## Work to do
Rewrite the listing below, changing every occurrence of "How do I perform" to "How can I do" and keeping all other text the same.

## Stored entries
· · ·
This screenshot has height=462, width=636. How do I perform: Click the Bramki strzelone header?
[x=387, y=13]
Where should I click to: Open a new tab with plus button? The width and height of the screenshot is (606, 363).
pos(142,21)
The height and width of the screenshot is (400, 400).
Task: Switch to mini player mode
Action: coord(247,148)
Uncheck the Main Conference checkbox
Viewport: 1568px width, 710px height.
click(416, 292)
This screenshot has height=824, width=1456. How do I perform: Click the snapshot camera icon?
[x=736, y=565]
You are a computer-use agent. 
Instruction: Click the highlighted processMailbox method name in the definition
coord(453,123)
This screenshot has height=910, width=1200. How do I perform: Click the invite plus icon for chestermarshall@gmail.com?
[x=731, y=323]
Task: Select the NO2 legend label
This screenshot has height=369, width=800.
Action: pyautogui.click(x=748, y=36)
· · ·
## Task response
This screenshot has height=462, width=636. How can I do: Click the Bramki strzelone header?
[x=387, y=13]
Where should I click to: Open a new tab with plus button? The width and height of the screenshot is (606, 363).
pos(142,21)
The height and width of the screenshot is (400, 400).
Task: Switch to mini player mode
Action: coord(247,148)
Uncheck the Main Conference checkbox
Viewport: 1568px width, 710px height.
click(416, 292)
This screenshot has height=824, width=1456. How can I do: Click the snapshot camera icon?
[x=736, y=565]
You are a computer-use agent. 
Instruction: Click the highlighted processMailbox method name in the definition
coord(453,123)
This screenshot has height=910, width=1200. How can I do: Click the invite plus icon for chestermarshall@gmail.com?
[x=731, y=323]
Task: Select the NO2 legend label
This screenshot has height=369, width=800.
Action: pyautogui.click(x=748, y=36)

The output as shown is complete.